Луна и шестипенсовик - страница 4



Мне вспоминаются крупные, точно окоченевшие дамы с большими носами и хищными глазами, которые носили платья точно кольчугу, и маленькие, похожие на мышек, девицы с нежными голосами и колючими взглядами. Меня поражала их настойчивость, с которой они пожирали поджаренные ломтики хлеба с маслом, не снимая перчаток; и я с восхищением наблюдал беспечность, с какой они вытирали пальцы о кресло, когда думали, что на них никто не смотрит. Это было нехорошо для мебели, но, вероятно, хозяйка мстила мебели своих друзей, когда, в свою очередь, навещала их. Некоторые из дам одевались по моде и говорили, что не могут понять, почему «вам следует быть неряхой, если вы написали роман, и что если у вас красивая фигура, то нужно пользоваться этим возможно лучше, а изящная обувь на маленькой ножке никогда не мешала редактору взять вашу вещь». Другие дамы считали подобный взгляд легкомыслием и потому носили платья фабричного производства и аляповатые драгоценности. Мужчины редко стремились к эксцентричности в своей наружности. Они старались как можно меньше походить на писателей. Они желали, чтобы их принимали за светских людей, и кое-где могли сойти за старших конторщиков торговой фирмы. Они всегда казались немного утомленными. Я никогда не встречался с писателями раньше, и они казались мне немного странными.

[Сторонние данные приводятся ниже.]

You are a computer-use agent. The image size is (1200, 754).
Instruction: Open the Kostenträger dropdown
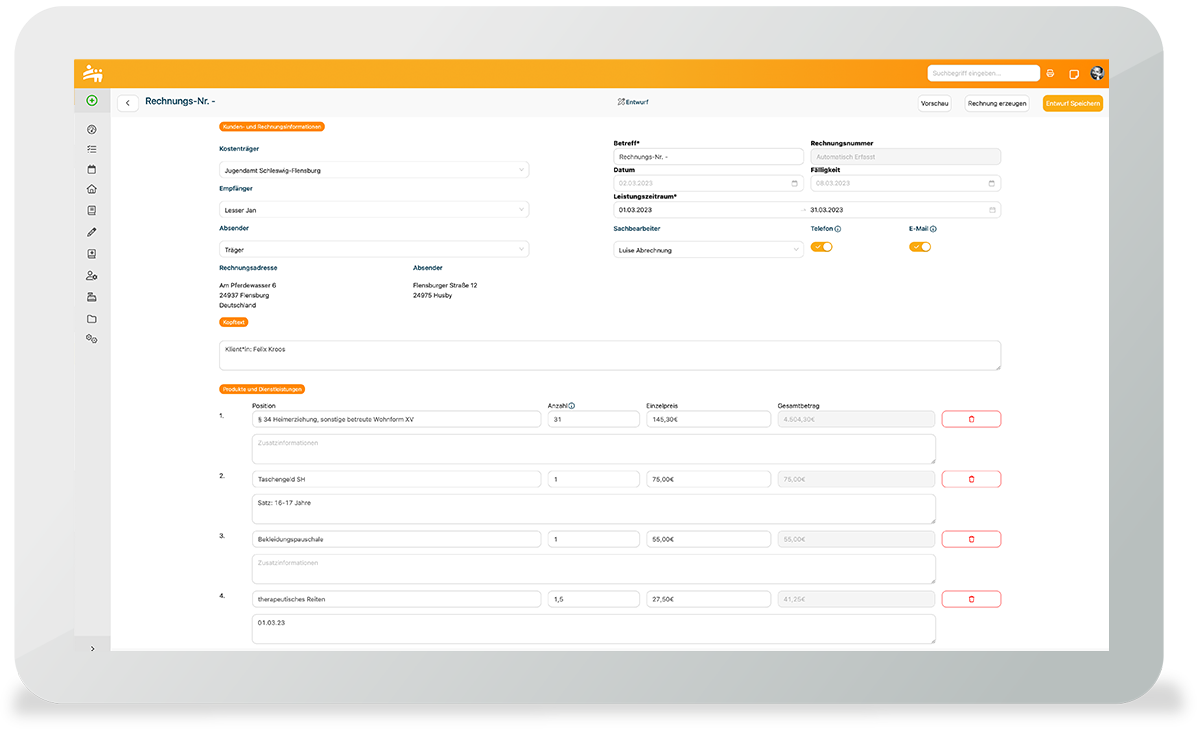[x=373, y=171]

Помню, что их беседу я находил блестящей, и с удивлением слушал их ядовитый юмор, с которыми они терзали сотоварища-автора, как только он поворачивался к ним спиной. У художника есть преимущество перед остальными людьми: его друзья дают ему пищу для его сатиры не только своей внешностью и характером, но и своей работой. Я приходил в отчаяние от своей неспособности так ловко и легко выражать свои мысли. В те дни уменье вести разговор культивировалось еще как искусство. Остроумный быстрый ответ ценился больше, чем скрытое глубокомыслие, а эпиграмма, еще не превратившаяся в автоматическое пособие, с помощью которого тупость может казаться остроумием, придавала оживление светской болтовне. К сожалению, я ничего не могу припомнить из этого словесного сверкания. Но помню, что беседа становилась особенно приятной и оживленной, когда касалась чисто коммерческих вопросов, что было оборотной стороной нашей профессии. Когда мы заканчивали обсуждение достоинств только что вышедшей в свет книги, было естественно заинтересоваться, сколько экземпляров ее разошлось, какой аванс получил автор и на какой доход он может рассчитывать. Затем мы говорили об издателях, сравнивая щедрость одного со скаредностью другого, и обсуждали, что лучше – идти ли к тому, кто великолепно платит, или к тому, кто умеет «проталкивать» книгу, чего бы это ни стоило. Одни издатели плохо пользовались рекламой, другие – хорошо. Одни улавливали современность, другие были старомодны. А потом разговор переходил на комиссионеров и их покушения на нас, на редакторов газет, на то, какие статьи они предпочитают, сколько платят за тысячу слов и как выдают гонорар быстро, или с задержкой. Все это звучало для меня романтично. Я чувствовал себя сочленом какого-то таинственного братства.

Глава IV

Никто не был со мною в те дни так любезен, как Роза Уотерфорд. Она соединяла в себе мужской ум с женской изворотливостью, а романы, которые она писала, смущали публику своей оригинальностью. В ее доме я встретил однажды жену Чарльза Стриклэнда. У Розы Уотерфорд был званый чай, и ее маленькая комната была набита людьми более обыкновенного. Казалось, все говорили одновременно, и я, все время молчавший, чувствовал себя неловко: я был слишком конфузлив, чтобы вмешаться в разговор той или иной группы, по-видимому, весьма увлеченной своей темой. Роза Уотерфорд была хорошей хозяйкой и, видя мое смущение, подошла ко мне.